The effects of Absinthe are infamous. Ask anyone about Absinthe and they will remember Absinthe as the green liquor that was famously banned around the world because it drove people to insanity. Many of these people have never tried Asbinthe and cannot comment from personal experience.

Absinthe was originally developed as an elixir or tonic by a doctor in the Swiss town of Couvet. Dr Ordinaire made it out of a selection of herbs known for their medicinal properties. His recipe finally got into the hands of Henri-Louis Pernod who made Absinthe from a wine base and added herbal ingredients such as aniseed, wormwood, hyssop, fennel, star anise, angelica root, lemon balm, nutmeg, juniper and dittany. Other manufacturers used different types of herbs in addition to Pernod’s recipe, herbs such as calamus root and mint.
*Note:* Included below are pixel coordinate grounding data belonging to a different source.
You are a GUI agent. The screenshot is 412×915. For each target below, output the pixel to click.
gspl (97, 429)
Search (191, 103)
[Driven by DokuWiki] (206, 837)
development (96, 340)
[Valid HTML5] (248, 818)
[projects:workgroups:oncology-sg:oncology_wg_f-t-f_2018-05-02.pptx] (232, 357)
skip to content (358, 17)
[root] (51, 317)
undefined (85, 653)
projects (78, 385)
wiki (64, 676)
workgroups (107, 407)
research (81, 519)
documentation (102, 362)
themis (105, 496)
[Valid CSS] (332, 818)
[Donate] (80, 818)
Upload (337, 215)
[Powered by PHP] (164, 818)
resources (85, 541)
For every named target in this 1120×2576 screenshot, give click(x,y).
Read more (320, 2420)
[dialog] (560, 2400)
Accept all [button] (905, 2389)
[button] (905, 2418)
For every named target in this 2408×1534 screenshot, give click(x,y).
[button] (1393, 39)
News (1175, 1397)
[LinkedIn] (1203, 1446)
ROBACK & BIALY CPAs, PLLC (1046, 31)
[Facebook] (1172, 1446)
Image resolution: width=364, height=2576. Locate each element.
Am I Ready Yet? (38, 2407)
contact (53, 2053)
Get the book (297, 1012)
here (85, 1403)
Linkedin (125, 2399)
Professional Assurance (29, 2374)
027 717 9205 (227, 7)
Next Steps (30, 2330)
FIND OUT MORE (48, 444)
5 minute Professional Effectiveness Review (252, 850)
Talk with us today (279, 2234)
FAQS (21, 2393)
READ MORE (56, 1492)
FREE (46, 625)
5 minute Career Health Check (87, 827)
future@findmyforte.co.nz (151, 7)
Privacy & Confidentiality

The Green Fairy, or Absinthe, was given to French soldiers in the 1840s to treat malaria and became popular with the troops who brought it back home with them where it grew very popular in bars in France. Some bars even had Absinthe hours – L’heure vert – the green hour.

The Absinthe Ritual was an important part of the enjoyment of drinking Absinthe. Absinthe was served in bars in special Absinthe glasses with an Absinthe spoon, a sugar cube and iced water. The barman or waiter would use a carafe or fountain to drip the water over the sugar on the spoon and the customer would watch the Absinthe louche as the water mixed with the liquor.

Absinthe became a popular drink amongst the artists and writers of the Bohemian part of Paris – Montmartre. Artists and writers, such as Van Gogh, Pablo Picasso, Degas, Baudelaire, Verlaine, Oscar Wilde and Gauguin, all claimed that Absinthe gave them their genius and inspiration. Absinthe and Absinthe drinkers are featured in many works of art such as Albert Maignan’s “Green Muse” from 1895 showing an Absinthe drinker with a fairy (the green fairy) and Degas’ “L’Absinthe” from 1876.

Oscar Wilde wrote “After the first glass of Absinthe you see things as you wish they were. After the second you see them as they are not. Finally, you see things as they really are, and that is the most horrible thing in the world.”

Others have described the effects of drinking Absinthe as a “clear headed” or “lucid” drunkenness and this could be because Absinthe contains both sedatives and stimulants.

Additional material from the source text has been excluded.